━━━ Data in this exercise

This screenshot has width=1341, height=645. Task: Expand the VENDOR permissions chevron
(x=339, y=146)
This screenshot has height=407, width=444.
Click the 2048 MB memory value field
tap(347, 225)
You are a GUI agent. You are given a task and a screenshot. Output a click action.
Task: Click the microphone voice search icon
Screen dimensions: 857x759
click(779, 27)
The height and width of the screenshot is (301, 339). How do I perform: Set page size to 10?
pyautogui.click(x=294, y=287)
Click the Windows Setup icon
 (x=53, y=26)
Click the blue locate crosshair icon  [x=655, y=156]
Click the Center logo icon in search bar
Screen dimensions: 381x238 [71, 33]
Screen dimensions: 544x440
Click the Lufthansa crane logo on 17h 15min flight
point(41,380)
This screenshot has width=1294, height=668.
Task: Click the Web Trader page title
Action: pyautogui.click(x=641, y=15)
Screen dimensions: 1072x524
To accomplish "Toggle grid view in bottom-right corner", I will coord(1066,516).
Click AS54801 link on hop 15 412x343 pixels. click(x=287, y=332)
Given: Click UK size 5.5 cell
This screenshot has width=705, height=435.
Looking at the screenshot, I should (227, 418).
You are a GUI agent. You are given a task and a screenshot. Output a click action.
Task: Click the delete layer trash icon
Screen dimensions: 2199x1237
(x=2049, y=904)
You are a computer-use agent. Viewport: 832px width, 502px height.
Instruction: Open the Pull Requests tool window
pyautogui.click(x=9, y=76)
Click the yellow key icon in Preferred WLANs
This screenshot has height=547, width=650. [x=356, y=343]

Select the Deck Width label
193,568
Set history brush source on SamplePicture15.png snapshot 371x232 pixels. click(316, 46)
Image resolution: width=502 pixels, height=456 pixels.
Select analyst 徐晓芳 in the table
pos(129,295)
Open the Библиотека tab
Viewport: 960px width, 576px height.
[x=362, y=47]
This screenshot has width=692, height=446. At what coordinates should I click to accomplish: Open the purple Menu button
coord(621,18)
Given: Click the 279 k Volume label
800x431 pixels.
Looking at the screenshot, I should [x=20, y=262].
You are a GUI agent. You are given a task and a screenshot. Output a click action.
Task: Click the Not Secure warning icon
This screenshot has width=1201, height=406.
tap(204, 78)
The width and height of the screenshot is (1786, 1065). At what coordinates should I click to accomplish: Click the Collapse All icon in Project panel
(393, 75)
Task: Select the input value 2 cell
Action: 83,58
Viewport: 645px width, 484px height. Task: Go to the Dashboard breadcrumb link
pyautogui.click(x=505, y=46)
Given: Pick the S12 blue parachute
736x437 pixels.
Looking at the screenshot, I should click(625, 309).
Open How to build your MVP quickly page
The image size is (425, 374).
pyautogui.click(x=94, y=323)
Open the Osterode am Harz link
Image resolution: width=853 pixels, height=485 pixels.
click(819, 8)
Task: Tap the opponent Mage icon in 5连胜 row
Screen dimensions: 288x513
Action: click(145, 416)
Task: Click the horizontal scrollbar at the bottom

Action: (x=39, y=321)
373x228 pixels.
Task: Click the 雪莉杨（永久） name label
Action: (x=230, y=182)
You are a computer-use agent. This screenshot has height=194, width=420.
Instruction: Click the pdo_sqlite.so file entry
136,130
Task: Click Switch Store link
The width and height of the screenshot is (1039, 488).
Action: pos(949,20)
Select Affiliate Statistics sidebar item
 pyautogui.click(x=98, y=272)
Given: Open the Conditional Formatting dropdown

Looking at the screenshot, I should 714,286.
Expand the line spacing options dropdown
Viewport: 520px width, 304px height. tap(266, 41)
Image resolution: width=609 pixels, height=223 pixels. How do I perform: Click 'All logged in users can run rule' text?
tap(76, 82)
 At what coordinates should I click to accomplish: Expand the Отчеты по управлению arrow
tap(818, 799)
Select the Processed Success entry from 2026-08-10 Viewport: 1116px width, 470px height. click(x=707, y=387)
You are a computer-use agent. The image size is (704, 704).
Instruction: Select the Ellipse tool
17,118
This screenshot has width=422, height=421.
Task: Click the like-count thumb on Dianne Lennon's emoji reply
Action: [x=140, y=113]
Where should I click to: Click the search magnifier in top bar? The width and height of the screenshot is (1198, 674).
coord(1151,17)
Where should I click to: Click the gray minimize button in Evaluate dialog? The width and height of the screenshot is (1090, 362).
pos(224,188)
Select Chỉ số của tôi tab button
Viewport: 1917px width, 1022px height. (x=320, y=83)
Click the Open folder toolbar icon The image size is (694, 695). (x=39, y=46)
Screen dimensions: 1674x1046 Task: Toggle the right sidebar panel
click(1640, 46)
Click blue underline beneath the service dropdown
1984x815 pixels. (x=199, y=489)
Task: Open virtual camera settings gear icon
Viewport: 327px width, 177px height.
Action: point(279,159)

━━━━━━

(What to work on): Write every line of the listing above as a JSON list of strings, one string per line, leaving out blank lines.

(Result):
[
  "This screenshot has width=1341, height=645. Task: Expand the VENDOR permissions chevron",
  "(x=339, y=146)",
  "This screenshot has height=407, width=444.",
  "Click the 2048 MB memory value field",
  "tap(347, 225)",
  "You are a GUI agent. You are given a task and a screenshot. Output a click action.",
  "Task: Click the microphone voice search icon",
  "Screen dimensions: 857x759",
  "click(779, 27)",
  "The height and width of the screenshot is (301, 339). How do I perform: Set page size to 10?",
  "pyautogui.click(x=294, y=287)",
  "Click the Windows Setup icon",
  " (x=53, y=26)",
  "Click the blue locate crosshair icon  [x=655, y=156]",
  "Click the Center logo icon in search bar",
  "Screen dimensions: 381x238 [71, 33]",
  "Screen dimensions: 544x440",
  "Click the Lufthansa crane logo on 17h 15min flight",
  "point(41,380)",
  "This screenshot has width=1294, height=668.",
  "Task: Click the Web Trader page title",
  "Action: pyautogui.click(x=641, y=15)",
  "Screen dimensions: 1072x524",
  "To accomplish \"Toggle grid view in bottom-right corner\", I will coord(1066,516).",
  "Click AS54801 link on hop 15 412x343 pixels. click(x=287, y=332)",
  "Given: Click UK size 5.5 cell",
  "This screenshot has width=705, height=435.",
  "Looking at the screenshot, I should (227, 418).",
  "You are a GUI agent. You are given a task and a screenshot. Output a click action.",
  "Task: Click the delete layer trash icon",
  "Screen dimensions: 2199x1237",
  "(x=2049, y=904)",
  "You are a computer-use agent. Viewport: 832px width, 502px height.",
  "Instruction: Open the Pull Requests tool window",
  "pyautogui.click(x=9, y=76)",
  "Click the yellow key icon in Preferred WLANs",
  "This screenshot has height=547, width=650. [x=356, y=343]",
  "Select the Deck Width label",
  "193,568",
  "Set history brush source on SamplePicture15.png snapshot 371x232 pixels. click(316, 46)",
  "Image resolution: width=502 pixels, height=456 pixels.",
  "Select analyst 徐晓芳 in the table",
  "pos(129,295)",
  "Open the Библиотека tab",
  "Viewport: 960px width, 576px height.",
  "[x=362, y=47]",
  "This screenshot has width=692, height=446. At what coordinates should I click to accomplish: Open the purple Menu button",
  "coord(621,18)",
  "Given: Click the 279 k Volume label",
  "800x431 pixels.",
  "Looking at the screenshot, I should [x=20, y=262].",
  "You are a GUI agent. You are given a task and a screenshot. Output a click action.",
  "Task: Click the Not Secure warning icon",
  "This screenshot has width=1201, height=406.",
  "tap(204, 78)",
  "The width and height of the screenshot is (1786, 1065). At what coordinates should I click to accomplish: Click the Collapse All icon in Project panel",
  "(393, 75)",
  "Task: Select the input value 2 cell",
  "Action: 83,58",
  "Viewport: 645px width, 484px height. Task: Go to the Dashboard breadcrumb link",
  "pyautogui.click(x=505, y=46)",
  "Given: Pick the S12 blue parachute",
  "736x437 pixels.",
  "Looking at the screenshot, I should click(625, 309).",
  "Open How to build your MVP quickly page",
  "The image size is (425, 374).",
  "pyautogui.click(x=94, y=323)",
  "Open the Osterode am Harz link",
  "Image resolution: width=853 pixels, height=485 pixels.",
  "click(819, 8)",
  "Task: Tap the opponent Mage icon in 5连胜 row",
  "Screen dimensions: 288x513",
  "Action: click(145, 416)",
  "Task: Click the horizontal scrollbar at the bottom",
  "Action: (x=39, y=321)",
  "373x228 pixels.",
  "Task: Click the 雪莉杨（永久） name label",
  "Action: (x=230, y=182)",
  "You are a computer-use agent. This screenshot has height=194, width=420.",
  "Instruction: Click the pdo_sqlite.so file entry",
  "136,130",
  "Task: Click Switch Store link",
  "The width and height of the screenshot is (1039, 488).",
  "Action: pos(949,20)",
  "Select Affiliate Statistics sidebar item",
  " pyautogui.click(x=98, y=272)",
  "Given: Open the Conditional Formatting dropdown",
  "Looking at the screenshot, I should 714,286.",
  "Expand the line spacing options dropdown",
  "Viewport: 520px width, 304px height. tap(266, 41)",
  "Image resolution: width=609 pixels, height=223 pixels. How do I perform: Click 'All logged in users can run rule' text?",
  "tap(76, 82)",
  " At what coordinates should I click to accomplish: Expand the Отчеты по управлению arrow",
  "tap(818, 799)",
  "Select the Processed Success entry from 2026-08-10 Viewport: 1116px width, 470px height. click(x=707, y=387)",
  "You are a computer-use agent. The image size is (704, 704).",
  "Instruction: Select the Ellipse tool",
  "17,118",
  "This screenshot has width=422, height=421.",
  "Task: Click the like-count thumb on Dianne Lennon's emoji reply",
  "Action: [x=140, y=113]",
  "Where should I click to: Click the search magnifier in top bar? The width and height of the screenshot is (1198, 674).",
  "coord(1151,17)",
  "Where should I click to: Click the gray minimize button in Evaluate dialog? The width and height of the screenshot is (1090, 362).",
  "pos(224,188)",
  "Select Chỉ số của tôi tab button",
  "Viewport: 1917px width, 1022px height. (x=320, y=83)",
  "Click the Open folder toolbar icon The image size is (694, 695). (x=39, y=46)",
  "Screen dimensions: 1674x1046 Task: Toggle the right sidebar panel",
  "click(1640, 46)",
  "Click blue underline beneath the service dropdown",
  "1984x815 pixels. (x=199, y=489)",
  "Task: Open virtual camera settings gear icon",
  "Viewport: 327px width, 177px height.",
  "Action: point(279,159)"
]